Two-thirds of the way into “The Kite Runner,” the popular 2003 novel by Khaled Hosseini about the friendship of two Afghan men through the decades, Amir, the narrator, returns to Kabul after years of exile in California. The experience in Amir’s eyes is “like running into an old, forgotten friend and seeing that life hadn’t been good to him, that he’d become homeless and destitute.” It’s the late 1990s. The Taliban controls most of the country. Kabul’s streets are patrolled by armed bands of Talibs on pickup trucks “looking and hoping that someone will provoke them. Sooner or later, someone always obliges.”
The grimness of Kabul is a more twisted refraction of the grimness of Amir’s task.

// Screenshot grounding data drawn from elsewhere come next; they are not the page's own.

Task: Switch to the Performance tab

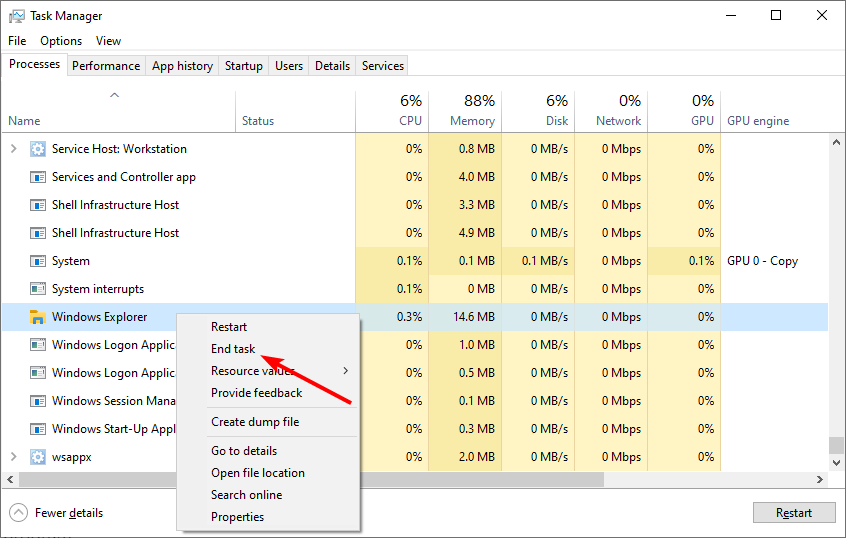Action: [106, 66]
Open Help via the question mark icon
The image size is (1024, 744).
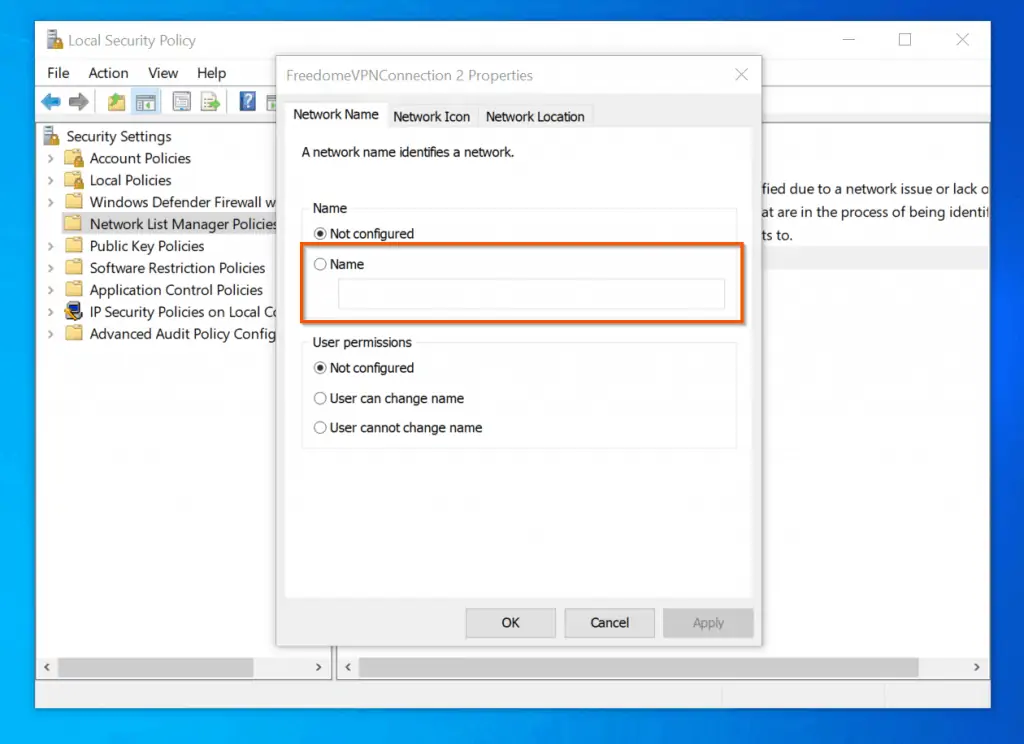point(247,101)
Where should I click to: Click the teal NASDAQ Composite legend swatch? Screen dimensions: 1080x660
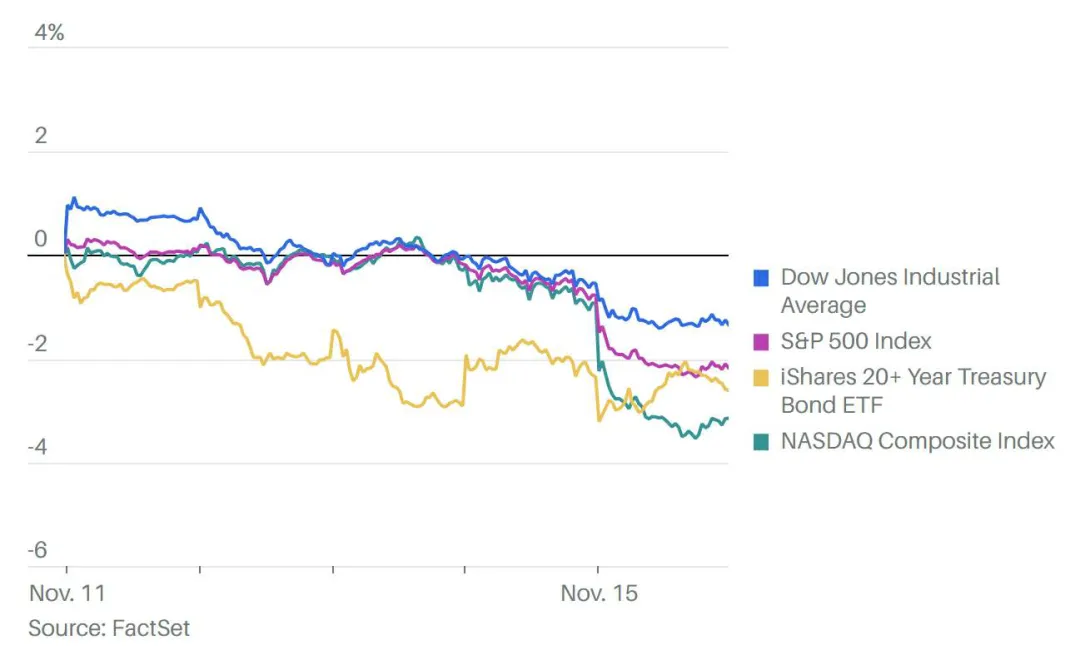[x=761, y=442]

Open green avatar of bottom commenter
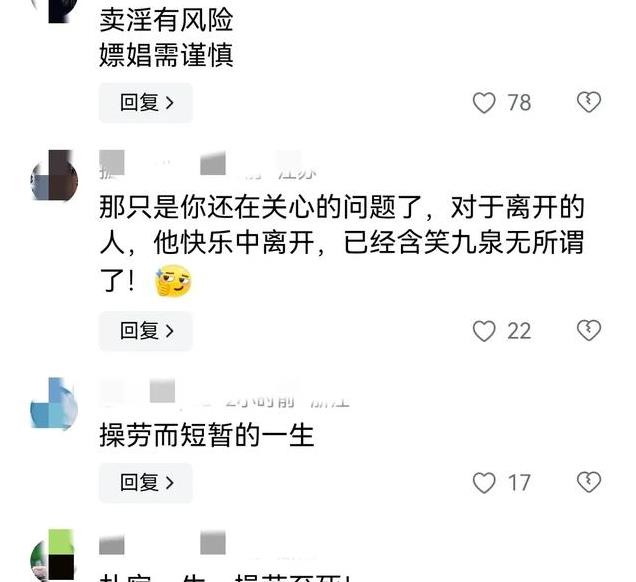(x=54, y=555)
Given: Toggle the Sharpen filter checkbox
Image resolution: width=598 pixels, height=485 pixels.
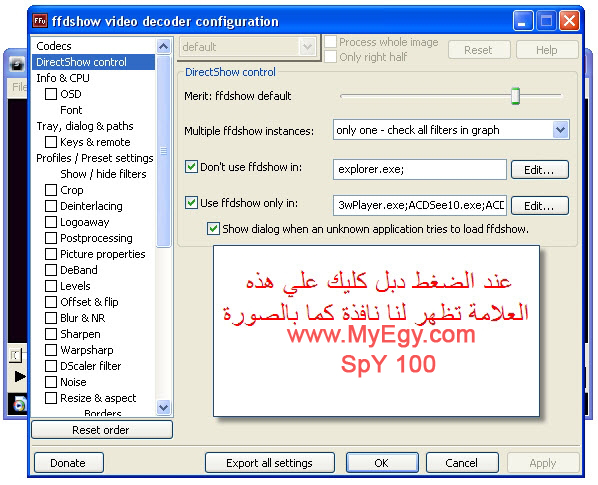Looking at the screenshot, I should (x=51, y=334).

By then he’s discovered that his loyal friend, Hassan, whom he betrayed more than once, is dead; that Hassan was his half-brother, not just the son of his father’s servant; and that Hassan left a son behind, a young adolescent taken into concubinage by a Taliban warlord called Assef. The novel is too schematically neat: Assef happens to be the Hitler-enamored bully of Amir’s and Hassan’s childhood. (See my full review of "The Kite Runner".) In one of the novel’s several lurid scenes early in the story when the characters are still young (the soccer-stadium stoning of an adulterous couple is another), Assef and his thugs rape Hassan in retribution for an earlier, humiliating challenge. Amir, standing by, does nothing. The act of cowardice eventually hounds him out of his family comforts in California and back into the turbaned vise of Afghanistan.
Afghanistan's Unsavory Realities
“The Kite Runner” should have been nothing more than a great read. But even fiction is subservient to unsavory realities in places like Afghanistan. The book, and the movie just made of it, risk turning into this year’s version of the Muhammad cartoon controversy, or of Afghanistan’s “Satanic Verses.” The rape scene, however fictional and subtle its rendition on film, may inflame the prejudices that have fueled Afghanistan’s deadly dysfunctions for the last generation. Should DVDs of the movie make it into Afghanistan (all movie theaters having been demolished during the Taliban’s reign), the country fears renewed clashes and massacres between Pashtuns and Hazara — Afghanistan’s version of Rwanda’s Tutsis and Hutus, or Iraq’s Sunnis and Shiites. Pashtuns are, in fact, Sunni, and Hazara are Shiites.
Paramount Vantage, the studio that had scheduled “The Kite Runner” for an early November release, but delayed the picture until December. The child actors hired in Afghanistan to play the parts of Amir and Hassan, along with their families, may be spirited out of the country for their protection, and for the rest of their lives.
The "Good War" Gone Bad
Afghanistan was supposed to be the “good war,” the American cause unblemished by deceit and hubris, as in Iraq. American intervention in 2001 helped end the Taliban’s hold on power and demolish al-Qaida’s safe haven there (until al-Qaida reconstituted across the border in Pakistan, supposedly an American ally). Many not-so fictional characters who have made it into Kabul spoke with great hope of the country’s mending. Remember Laura Bush’s “ Afghanistan is safe” declaration in 2005, after a five-hour barrack-hopping tour of armored photo-ops? But all along, the Bush-picked government of Hamid Karzai proved incapable of resisting corruption or extending its authority past its compound walls. The country is again a failed state.
It isn’t just Iraq that’s in civil war. Afghanistan, too, where perhaps a third to half the country is again under Taliban control, is at war with itself — a war the presence of American and NATO troops haven’t instigated, but are incapable of stopping.
Islam at War With Itself
Afghanistan isn’t a central front in the war on terror, or on drugs, for that matter. It’s one of several fronts in the war within Islam, the Sunni-Shiite split representing just one of several ongoing collisions. Within Sunni and Shiite groups, moderates and fundamentalists are at war. So are those who think Islam and democracy are compatible, and those who don’t. In that sense, the American attempt to remake Afghanistan is no different from the Russian attempt in the 1980s, the British attempt in the 19 th century, the Greek attempt going back to Alexander the Great: Afghans will have none of it.
The incident over “The Kite Runner” is one reminder of how little Afghanistan has changed between 2001 and today, at least in so far as western projections of saving the country from itself are concerned. For all of Afghanistan’s supposed progress, the movie couldn’t be shot there. It was shot in western China, where it’s safer. Not that changing location proved enough to make a happy ending. Western projectors of victory, like “The Kite Runner”’s producers, always forget to ask what Afghans think of what’s being projected. Afghans will remake the ending every time.